Como não poderia deixar de ser, a negação da continuidade da luta de classes no socialismo teve como conseqüência a negação também da essência do Estado socialista. Na visão dos clássicos do marxismo, todo Estado é um órgão de dominação de classe, onde a classe dominante monopoliza em suas mãos o poder da violência e da repressão armada. Assim, todo Estado é um sistema de opressão, independente da forma democrática que assuma. Esta compreensão faz parte do Bê-a-bá do marxismo. No entanto, ela foi abertamente deturpada pelos dirigentes soviéticos com a formulação da tese do "Estado de Todo o Povo".
A elaboração desta tese vem do XX Congresso do PCUS, em que Kruschev se firmou na direção do Partido e do Estado soviético. Os capituladores hoje pretendem que, após a queda deste, o princípio da ditadura do proletariado foi recuperado pelo PCUS. Nada mais falso. Os revisionistas soviéticos limitam a vigência da ditadura do proletariado ao período que separa a tomada do poder da construção da base econômica do socialismo. Isto já era a política do PCUS na época de Kruschev.
A questão central do revisionismo de Kruschev é justamente o abandono da noção de ditadura do proletariado no próprio socialismo. E quanto a isto, os atuais dirigentes soviéticos seguem fielmente as suas pegadas.
Para elucidar a atual posição soviética, voltamos a recorrer ao texto de Chevstov:
“Na sociedade soviética, o sistema político era inicialmente um sistema de ditadura do proletariado. Na sociedade socialista desenvolvida, embora ela continue sendo uma sociedade de classes, já não existe uma classe dominante, assim como não existe, naturalmente, a ditadura de uma determinada classe" (7).
"Uma vez que na sociedade socialista não existem classes exploradoras e, por conseguinte, classes com interesses opostos, o Estado de Todo o Povo não desempenha já o papel de esmagamento dos inimigos de classe. Este traço, que caracteriza o Estado como fenômeno de classe, desaparece totalmente (…)” (8).

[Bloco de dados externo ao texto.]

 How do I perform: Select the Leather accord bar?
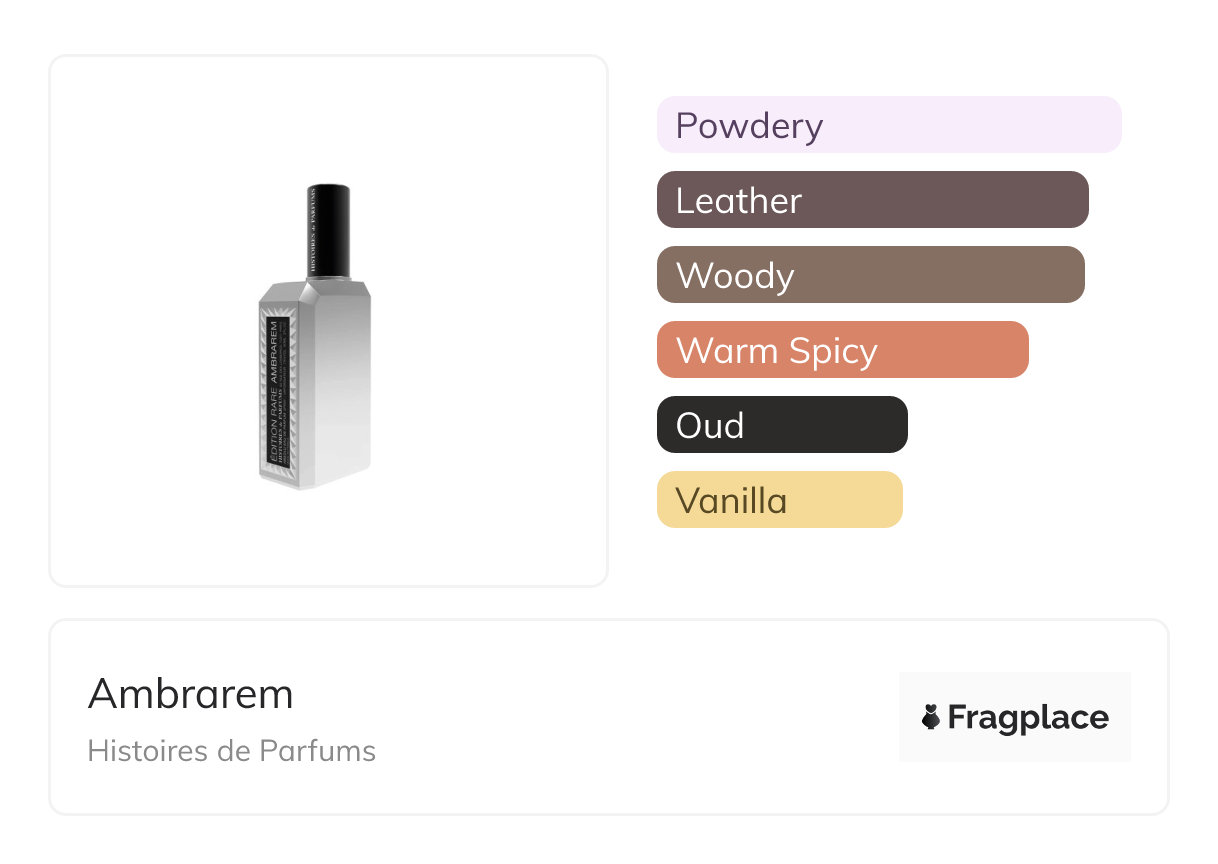(x=872, y=200)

É interessante contrapor esta visão dos atuais dirigentes soviéticos com a seguinte colocação de Engels ao comentar o Programa de Gotha do Partido Socialista Operário da Alemanha numa carta ao dirigente revolucionário Bebel (publicada neste número de Princípios): "Os anarquistas nos lançaram repetidamente a face essa coisa de "Estado do Povo", apesar de que a obra de Marx contra Proudhon, e em seguida o Manifesto Comunista dizem claramente que, com a implantação do regime social socialista, o Estado se dissolverá por si mesmo e desaparecerá. Sendo o Estado uma instituição meramente transitória, que é utilizado na luta, na revolução, para submeter os adversários pela violência é um absurdo falar de Estado Popular Livre: enquanto o proletariado ainda necessitar do Estado, não o necessitará no interesse da liberdade, mas para submeter seus adversários, e tão logo que for possível falar-se de liberdade, o Estado como tal deixará de existir" (9).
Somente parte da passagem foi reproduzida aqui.